**Your task:**
Repeat the records below word for word and omit each image.

[Material shown — start]

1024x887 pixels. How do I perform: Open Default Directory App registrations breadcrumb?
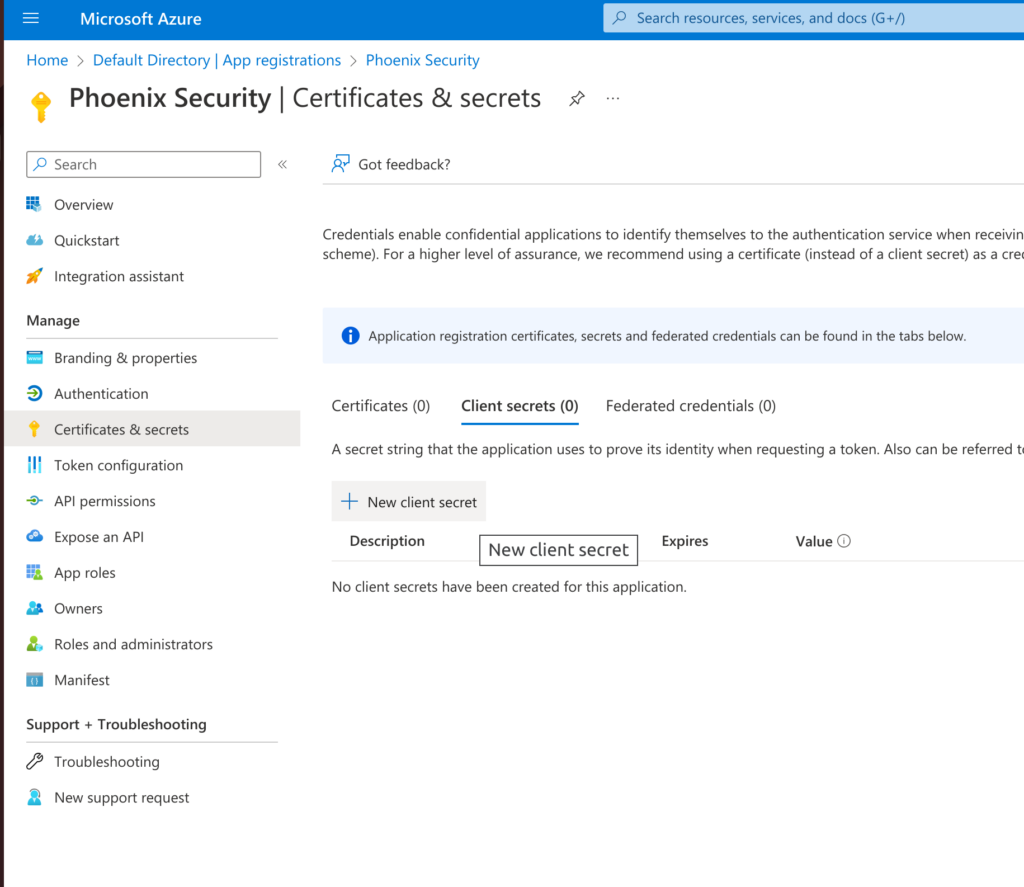pos(217,60)
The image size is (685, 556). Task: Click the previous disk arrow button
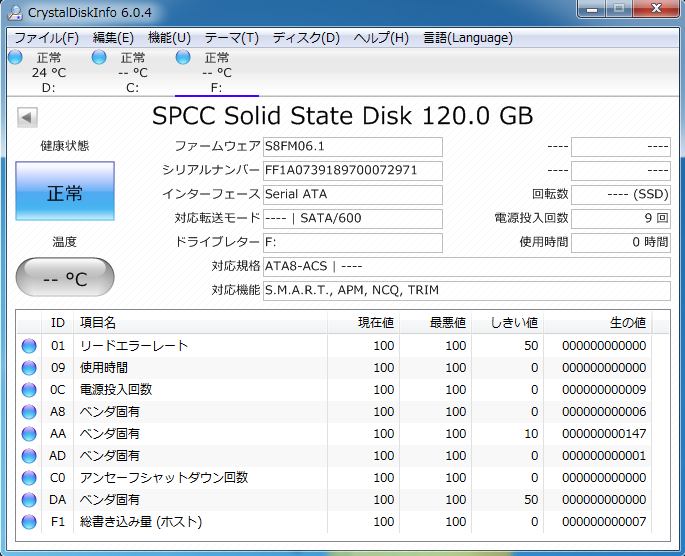coord(27,118)
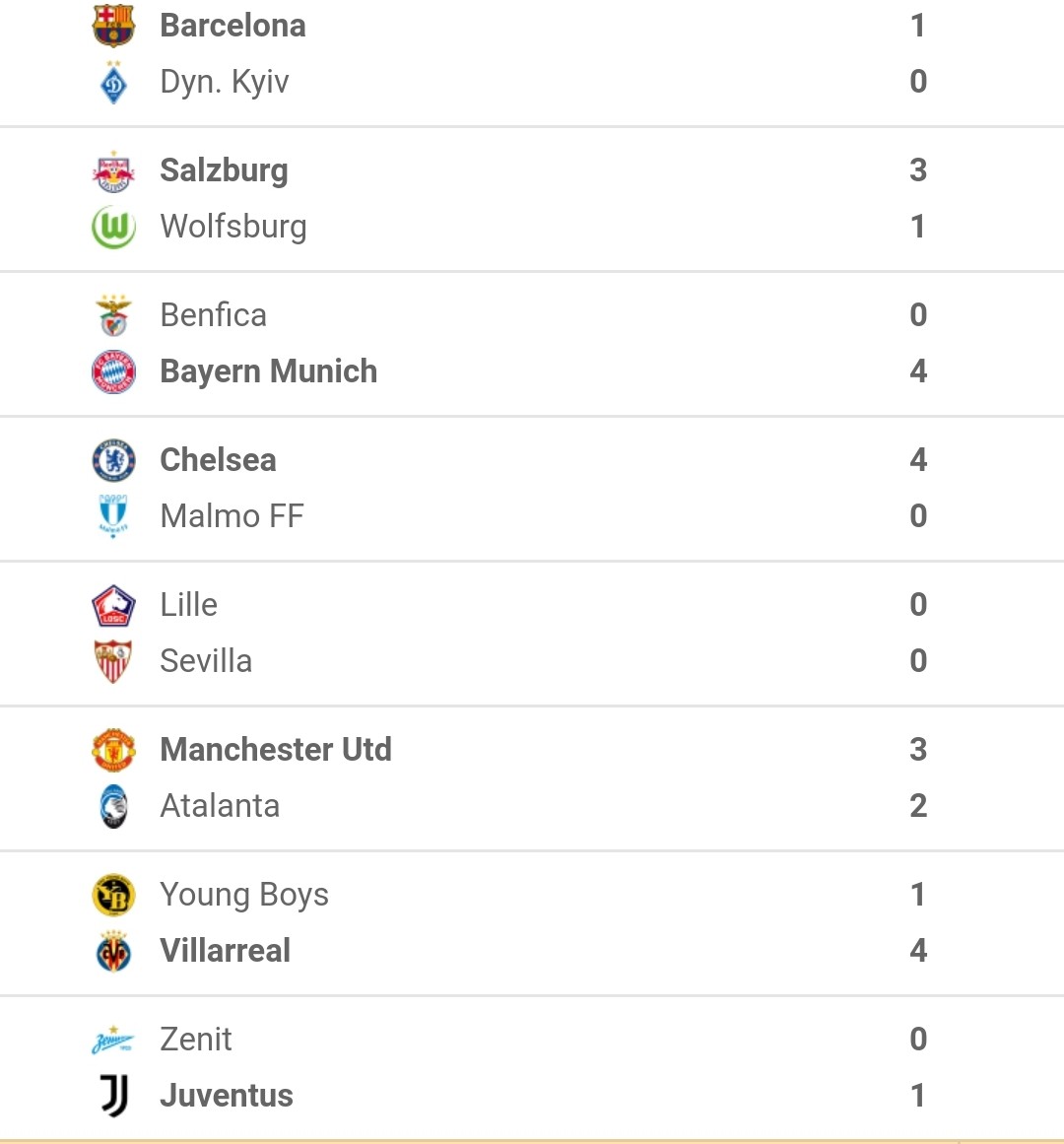The width and height of the screenshot is (1064, 1144).
Task: Tap the Zenit logo
Action: pos(113,1041)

[Material shown — finish]

**Exercise output:**
1024x887 pixels. How do I perform: Open Default Directory App registrations breadcrumb?
pos(217,60)
The image size is (685, 556). Task: Click the previous disk arrow button
coord(27,118)
The width and height of the screenshot is (1064, 1144).
Task: Tap the Zenit logo
Action: pos(113,1041)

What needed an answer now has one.